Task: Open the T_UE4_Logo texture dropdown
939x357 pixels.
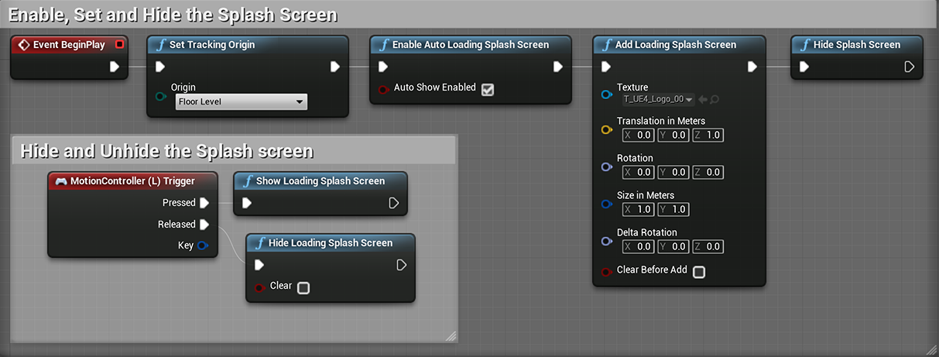Action: (659, 99)
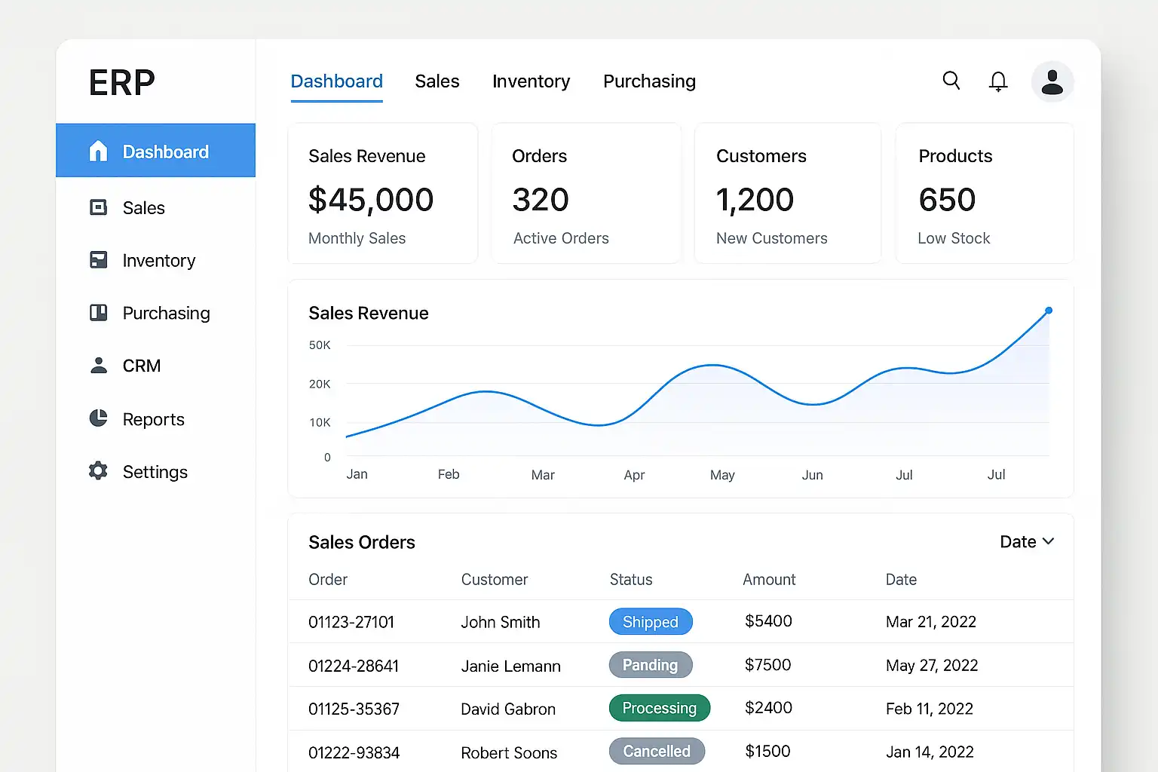This screenshot has width=1158, height=772.
Task: Switch to the Inventory top tab
Action: 531,81
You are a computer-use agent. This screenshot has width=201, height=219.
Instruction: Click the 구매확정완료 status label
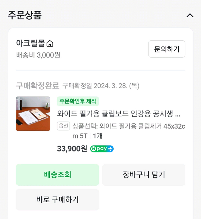pos(38,86)
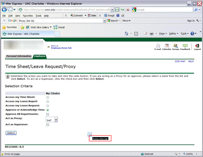Select Access my Time Sheet radio button
203x157 pixels.
tap(48, 97)
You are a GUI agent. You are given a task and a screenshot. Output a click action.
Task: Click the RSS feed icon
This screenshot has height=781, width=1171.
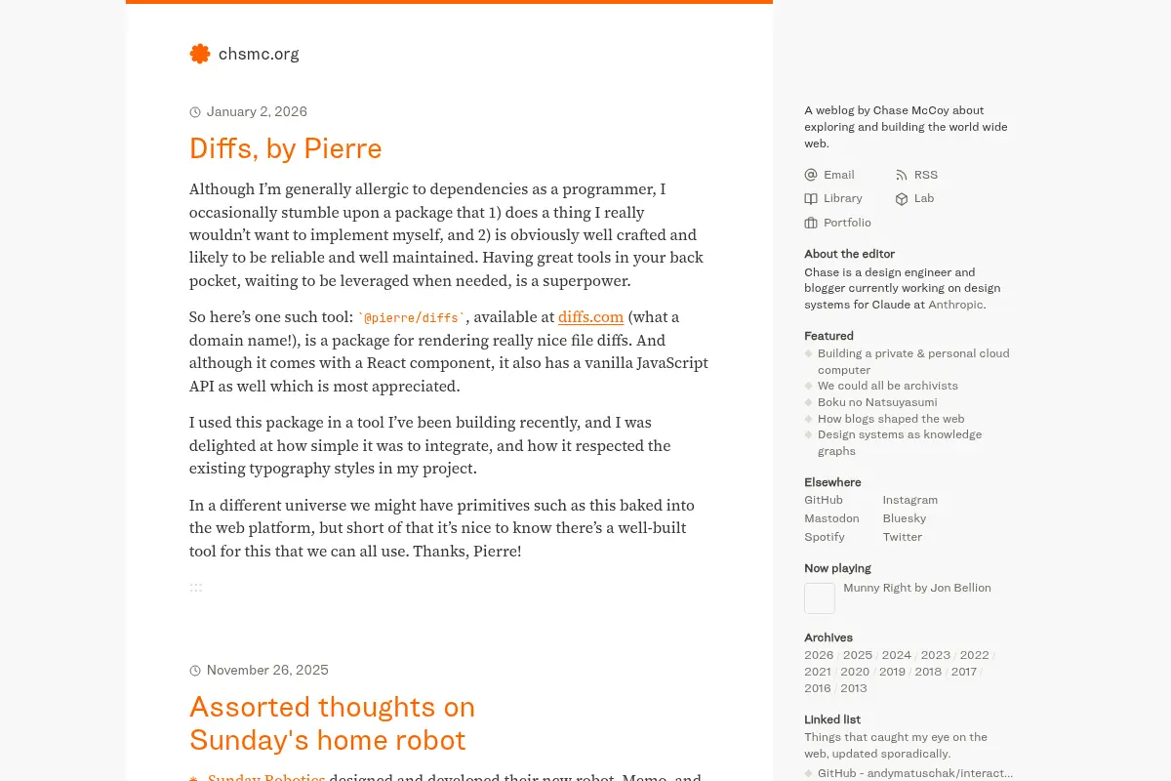902,175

What you have to do — Extract only the lines from the line containing "You are a GUI" through the final line of the records; keep both ends and drop every picture.

Result of the exercise —
You are a GUI agent. You are given a task and a screenshot. Output a click action.
Task: Click the RSS feed icon
This screenshot has height=781, width=1171.
902,175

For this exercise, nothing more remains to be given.